4. Rule your roost: Making changes to your diet and exercise routine can be tough—especially if you’ve got a cheeky saboteur as a cubicle-mate. Though there are plenty of things to miss about working onsite, negative peer pressure sure isn’t one of them. Instead of lamenting all those missed work lunches, use this time away from the fray to focus on your goals and create an environment that will help you achieve them!
Since you’re the boss, make your home office an easy place to stay on track. Did the break room breakfast spread always get the best of you in the past? At home, stock up on your favorite healthy snacks to control cravings and give you the energy you need to face the day. Did the soda machine always lay claim to your spare change? Make a refreshing batch of fruit-infused seltzer water to sip on, instead. Without a bevy of stale this and sugary that to tempt you, you can clear the way for delicious options that you love and that won’t derail your efforts.
5. Grab a quick set: While knocking out a set of pushups might be an office faux pas, working from home gives you the unique opportunity to add quick bouts of exercise throughout your day. Squats, jumping jacks, planks and, yes, pushups will get your heart pumping and bust an afternoon slump better than any sugar fix. Not only is it great for your health and fitness, but adding quick bouts of activity throughout your day is also a great way to boost your metabolism, reduce stress, elevate your mood and, of course, burn calories!
6. No commute? No excuses! Did you previously spend precious minutes (or hours) of your day sitting in traffic? Reclaim this time and make the most of it! Whether you’ve struggled to squeeze in exercise, fix nutritious meals or get enough sleep at night, skipping the daily commute will give you the extra time you need to take better care of you, whether that's an extra 30 minutes of sleep, stretching or a proper workout. Plus, working out during your lunch break is now easier than ever—just lace up and go! Stream a favorite cardio class, jog to the neighborhood gym, or grab some sunshine and asanas out in the backyard.
Beware: Bumps Ahead
While it’s true there are many advantages for your health when working from home, there are definitely a few sand traps worth mentioning. First and foremost, it is a must that you establish a healthy routine of regular meals and snacks. With the kitchen within an arm’s reach, mindless eating and constant grazing may be a real temptation. By setting a few boundaries, like only eating in certain designated areas or rooms, you can rein in your noshing and stay within your calorie budget.

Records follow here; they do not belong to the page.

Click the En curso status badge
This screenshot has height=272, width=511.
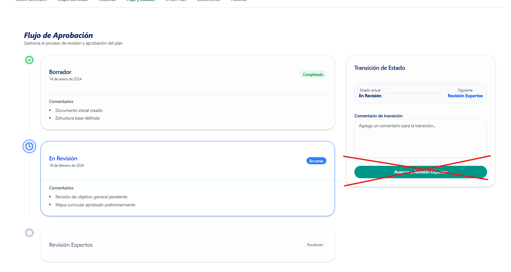click(316, 161)
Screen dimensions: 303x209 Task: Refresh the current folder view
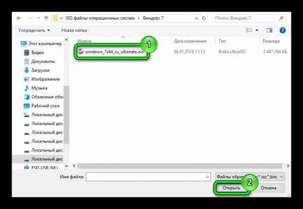[204, 18]
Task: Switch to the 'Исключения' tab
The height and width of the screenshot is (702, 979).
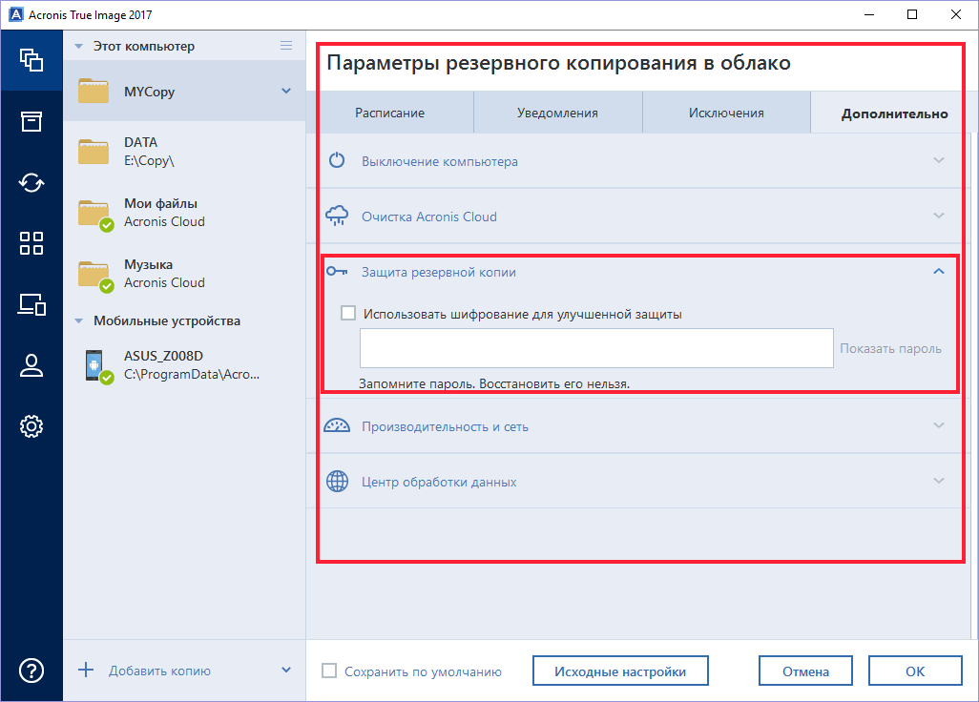Action: click(726, 113)
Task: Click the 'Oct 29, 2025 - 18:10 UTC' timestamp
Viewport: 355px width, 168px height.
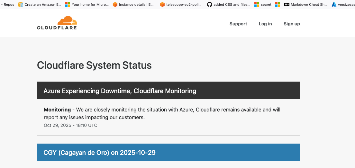Action: pos(70,125)
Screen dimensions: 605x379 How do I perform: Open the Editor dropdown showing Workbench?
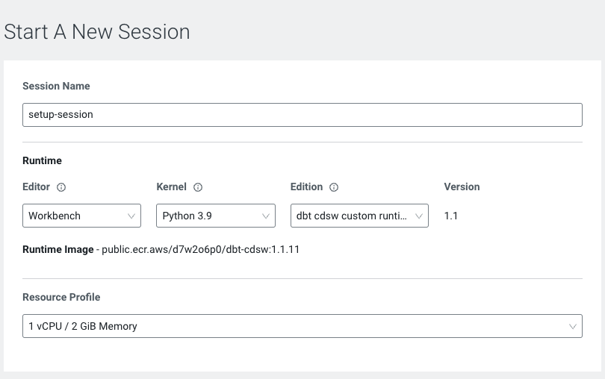(75, 216)
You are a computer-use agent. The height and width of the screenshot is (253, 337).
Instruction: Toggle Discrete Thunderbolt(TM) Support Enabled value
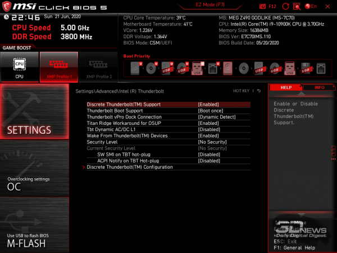208,105
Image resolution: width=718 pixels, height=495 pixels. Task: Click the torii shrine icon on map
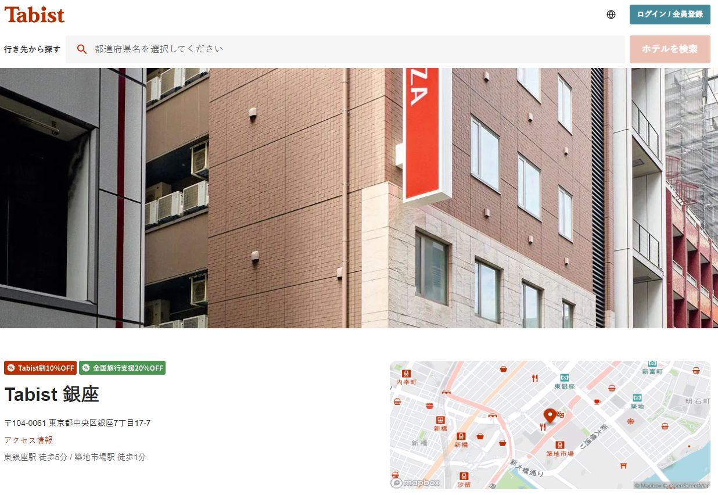623,465
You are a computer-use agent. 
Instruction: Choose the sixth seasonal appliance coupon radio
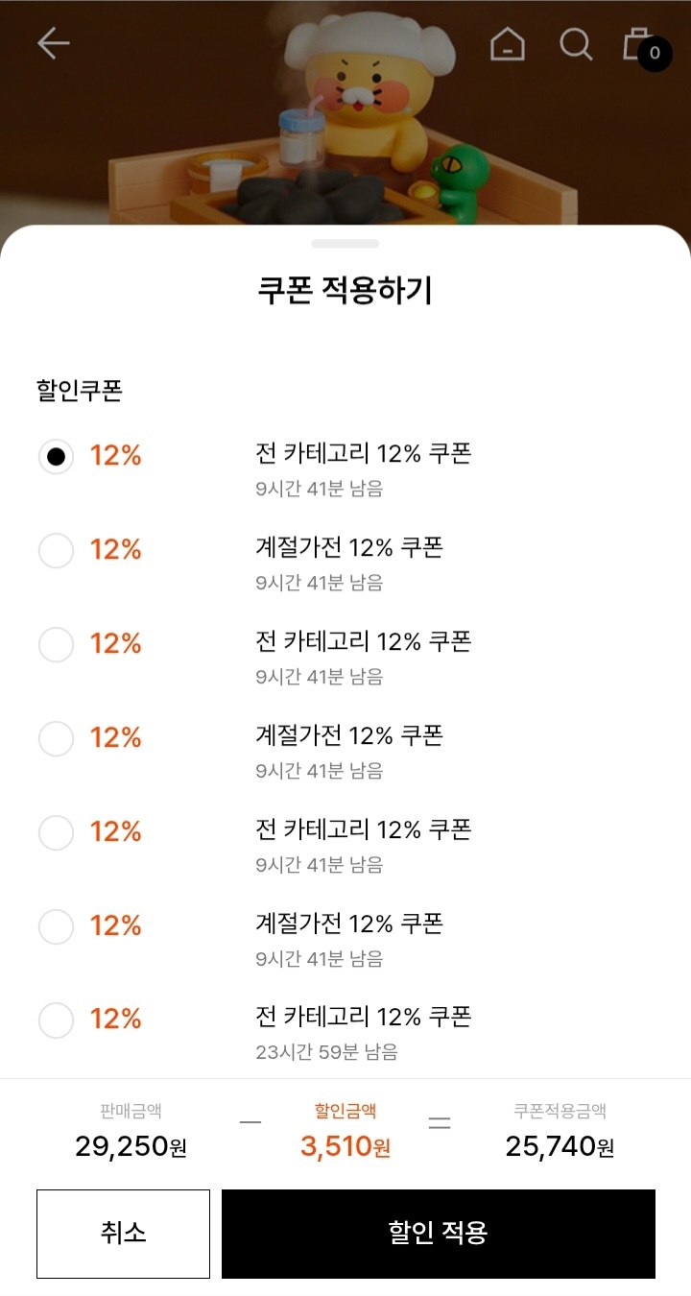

And speaking of routine, be sure to get in your workouts! If you used to hit the gym during your lunch break or lace up after work, don’t break tradition now. Pencil in your sweat sessions like any other important task to keep your fitness goals from falling to the wayside.
Be mindful, too, of what you choose to keep in your cupboards. Now that you’re home most of the time, you might find yourself rummaging around for treats or downing liquid calories more than you would in an office setting. Be selective when grocery shopping and don’t leave tempting foods out on the counters or at eye-level in the pantry.
Finally, though it’s fun to grab takeout now and then or pop in a frozen pizza, avoid getting in the habit of relying on these heavily processed foods. Not only is processed fare typically sky high in calories, but it also leaves something to be desired on the nutrition facts label.
With flexibility and access to healthy foods, working from home could be the missing piece in your journey to health. Look for ways to take advantage of all that your home has to offer without any of the temptations or distractions of office life and good health will be yours in no time.